Miniaturized, Ultra-High Throughput Screening of Tyrosine Kinases Using Homogeneous, Competitive Fluorescence Immunoassays

Abstract

Assay miniaturization and the implementation of high-density 1,536-microwell screening increase the speed and efficiency of screening and lead discovery. To serve this need, a platform of miniaturizable assay technologies has been assembled for specific biological targets. This platform will enable initiation and completion of uHTS screens in a straightforward and expeditious manner. Although faster primary screening does contribute to a reduction in timelines, the process of assay development can become a bottleneck. Assay technologies that do not require the use of target-specific reagents can reduce the time necessary for assay development.
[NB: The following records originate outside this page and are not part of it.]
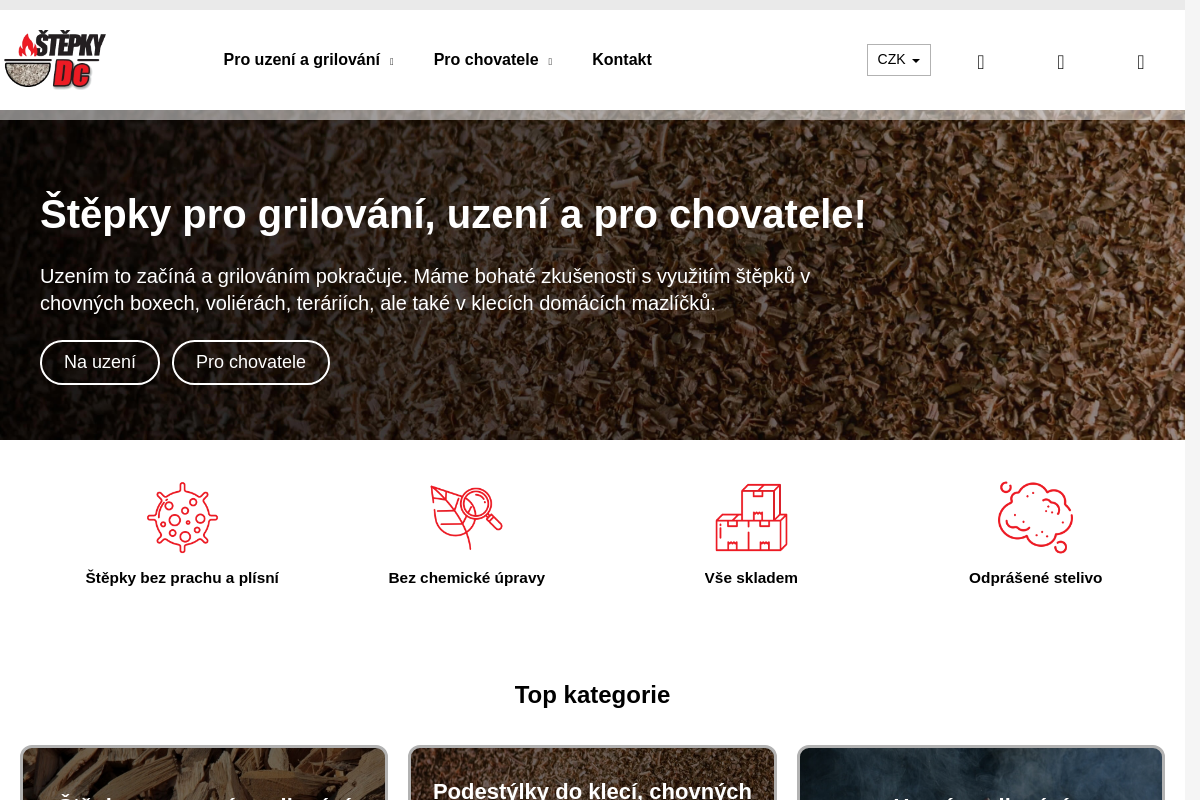Open the Kontakt menu item
Image resolution: width=1200 pixels, height=800 pixels.
622,60
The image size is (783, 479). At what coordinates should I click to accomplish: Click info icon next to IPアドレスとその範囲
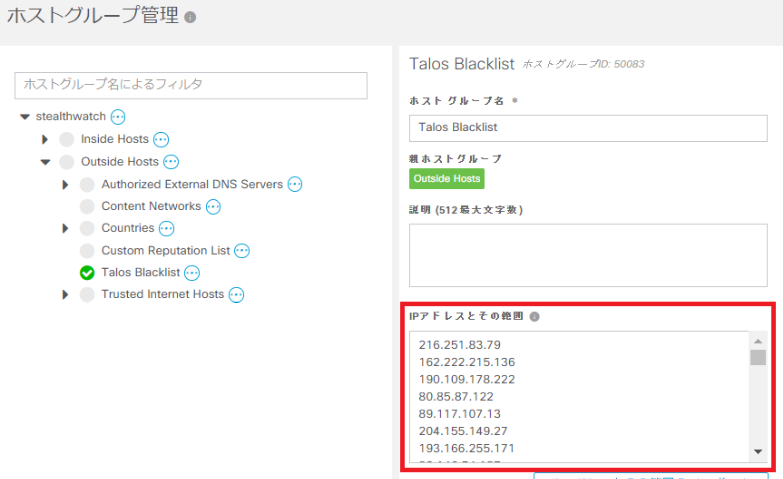534,317
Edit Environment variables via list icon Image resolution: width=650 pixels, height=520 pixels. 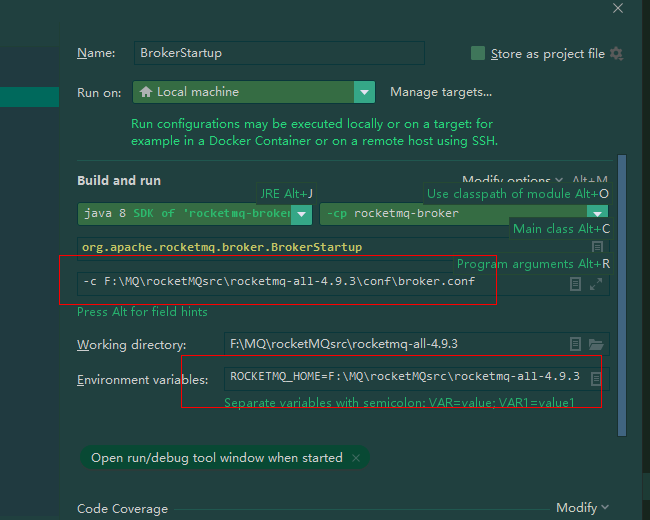click(596, 378)
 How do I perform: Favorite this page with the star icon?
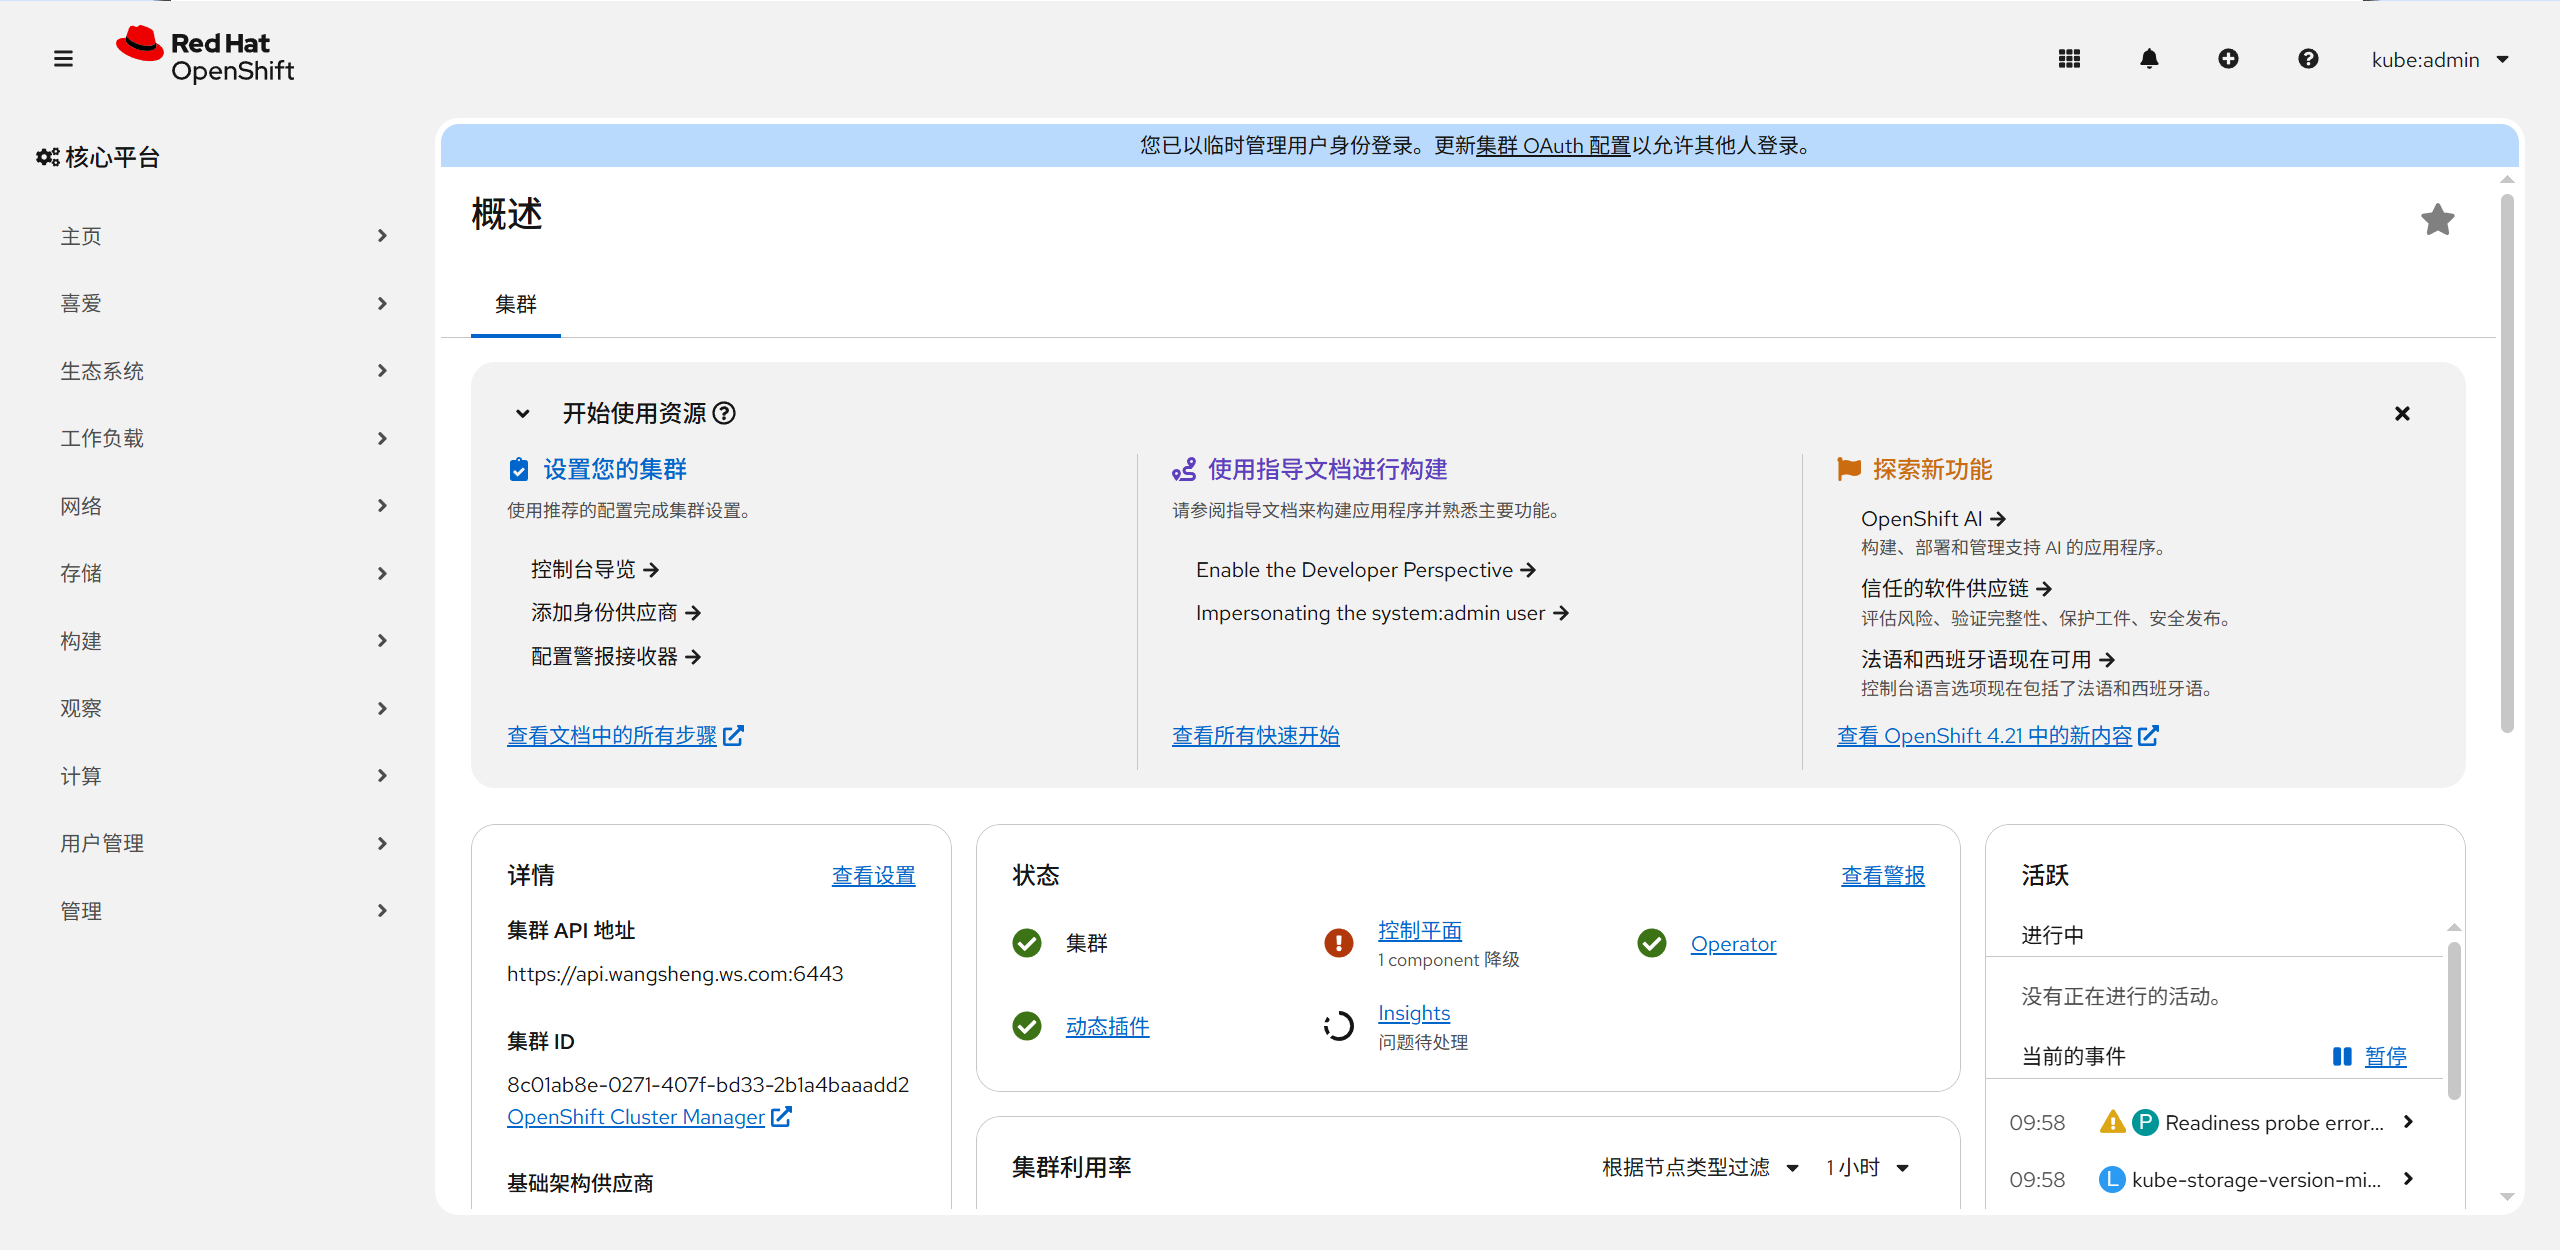tap(2438, 219)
Assays that measure inhibition of tyrosine kinases can be configured in a competitive format where only the enzyme itself is specific to the assay. In this context, several technologies, including time-resolved fluorometry (also known as DELFIA), time-resolved fluorescence resonance energy transfer (also known as LANCE( trade mark )), fluorescence polarization, enzyme fragmentation complementation assay, and confocal laser scanning imaging, were examined. Quality parameters such as assay reproducibility, signal:background ratio, Z factor, and assay sensitivity were compared. Additionally, the relative merits of each of these technologies are assessed in terms of assay miniaturization, ease of development, ultimate screening capability, efficiency, and cost.